- _WHAT THE TASK REQUIRES_:
Transcribe each of the following records exactly as it appears, line for line.

- _DATA FOR THIS TASK_:

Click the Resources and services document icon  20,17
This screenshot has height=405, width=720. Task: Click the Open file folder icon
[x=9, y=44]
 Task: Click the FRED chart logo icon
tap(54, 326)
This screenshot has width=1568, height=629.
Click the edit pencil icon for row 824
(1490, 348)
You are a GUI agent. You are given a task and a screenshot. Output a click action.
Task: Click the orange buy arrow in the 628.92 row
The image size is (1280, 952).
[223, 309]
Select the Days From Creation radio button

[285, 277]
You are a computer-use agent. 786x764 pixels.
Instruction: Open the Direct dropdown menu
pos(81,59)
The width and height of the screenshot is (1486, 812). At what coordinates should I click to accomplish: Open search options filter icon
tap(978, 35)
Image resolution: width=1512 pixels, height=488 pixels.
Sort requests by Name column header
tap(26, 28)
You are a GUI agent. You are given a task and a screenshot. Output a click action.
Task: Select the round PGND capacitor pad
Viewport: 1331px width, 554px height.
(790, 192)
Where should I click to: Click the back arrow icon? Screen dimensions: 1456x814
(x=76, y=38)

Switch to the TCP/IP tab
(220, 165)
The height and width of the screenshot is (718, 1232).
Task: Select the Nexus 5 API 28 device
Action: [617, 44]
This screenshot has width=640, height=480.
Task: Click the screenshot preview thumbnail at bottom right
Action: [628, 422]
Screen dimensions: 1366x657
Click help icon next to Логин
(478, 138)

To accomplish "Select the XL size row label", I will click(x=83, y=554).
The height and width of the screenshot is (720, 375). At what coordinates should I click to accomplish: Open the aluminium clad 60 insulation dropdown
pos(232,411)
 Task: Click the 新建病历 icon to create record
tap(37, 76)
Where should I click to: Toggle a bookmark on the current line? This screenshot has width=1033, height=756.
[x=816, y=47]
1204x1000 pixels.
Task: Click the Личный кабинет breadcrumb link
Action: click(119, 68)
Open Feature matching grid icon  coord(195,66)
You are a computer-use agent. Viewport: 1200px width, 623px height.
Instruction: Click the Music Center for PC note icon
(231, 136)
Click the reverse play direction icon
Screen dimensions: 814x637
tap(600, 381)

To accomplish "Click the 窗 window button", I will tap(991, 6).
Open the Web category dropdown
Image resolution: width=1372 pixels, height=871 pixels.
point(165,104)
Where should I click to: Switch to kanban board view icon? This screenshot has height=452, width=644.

- _TASK ANSWER_:
Click the Resources and services document icon  20,17
This screenshot has height=405, width=720. Task: Click the Open file folder icon
[x=9, y=44]
 Task: Click the FRED chart logo icon
tap(54, 326)
This screenshot has width=1568, height=629.
Click the edit pencil icon for row 824
(1490, 348)
You are a GUI agent. You are given a task and a screenshot. Output a click action.
Task: Click the orange buy arrow in the 628.92 row
The image size is (1280, 952).
[223, 309]
Select the Days From Creation radio button

[285, 277]
You are a computer-use agent. 786x764 pixels.
Instruction: Open the Direct dropdown menu
pos(81,59)
The width and height of the screenshot is (1486, 812). At what coordinates should I click to accomplish: Open search options filter icon
tap(978, 35)
Image resolution: width=1512 pixels, height=488 pixels.
Sort requests by Name column header
tap(26, 28)
You are a GUI agent. You are given a task and a screenshot. Output a click action.
Task: Select the round PGND capacitor pad
Viewport: 1331px width, 554px height.
(790, 192)
Where should I click to: Click the back arrow icon? Screen dimensions: 1456x814
(x=76, y=38)

Switch to the TCP/IP tab
(220, 165)
The height and width of the screenshot is (718, 1232).
Task: Select the Nexus 5 API 28 device
Action: [617, 44]
This screenshot has width=640, height=480.
Task: Click the screenshot preview thumbnail at bottom right
Action: [628, 422]
Screen dimensions: 1366x657
Click help icon next to Логин
(478, 138)

To accomplish "Select the XL size row label", I will click(x=83, y=554).
The height and width of the screenshot is (720, 375). At what coordinates should I click to accomplish: Open the aluminium clad 60 insulation dropdown
pos(232,411)
 Task: Click the 新建病历 icon to create record
tap(37, 76)
Where should I click to: Toggle a bookmark on the current line? This screenshot has width=1033, height=756.
[x=816, y=47]
1204x1000 pixels.
Task: Click the Личный кабинет breadcrumb link
Action: click(119, 68)
Open Feature matching grid icon  coord(195,66)
You are a computer-use agent. Viewport: 1200px width, 623px height.
Instruction: Click the Music Center for PC note icon
(231, 136)
Click the reverse play direction icon
Screen dimensions: 814x637
tap(600, 381)

To accomplish "Click the 窗 window button", I will tap(991, 6).
Open the Web category dropdown
Image resolution: width=1372 pixels, height=871 pixels.
point(165,104)
Where should I click to: Switch to kanban board view icon? This screenshot has height=452, width=644.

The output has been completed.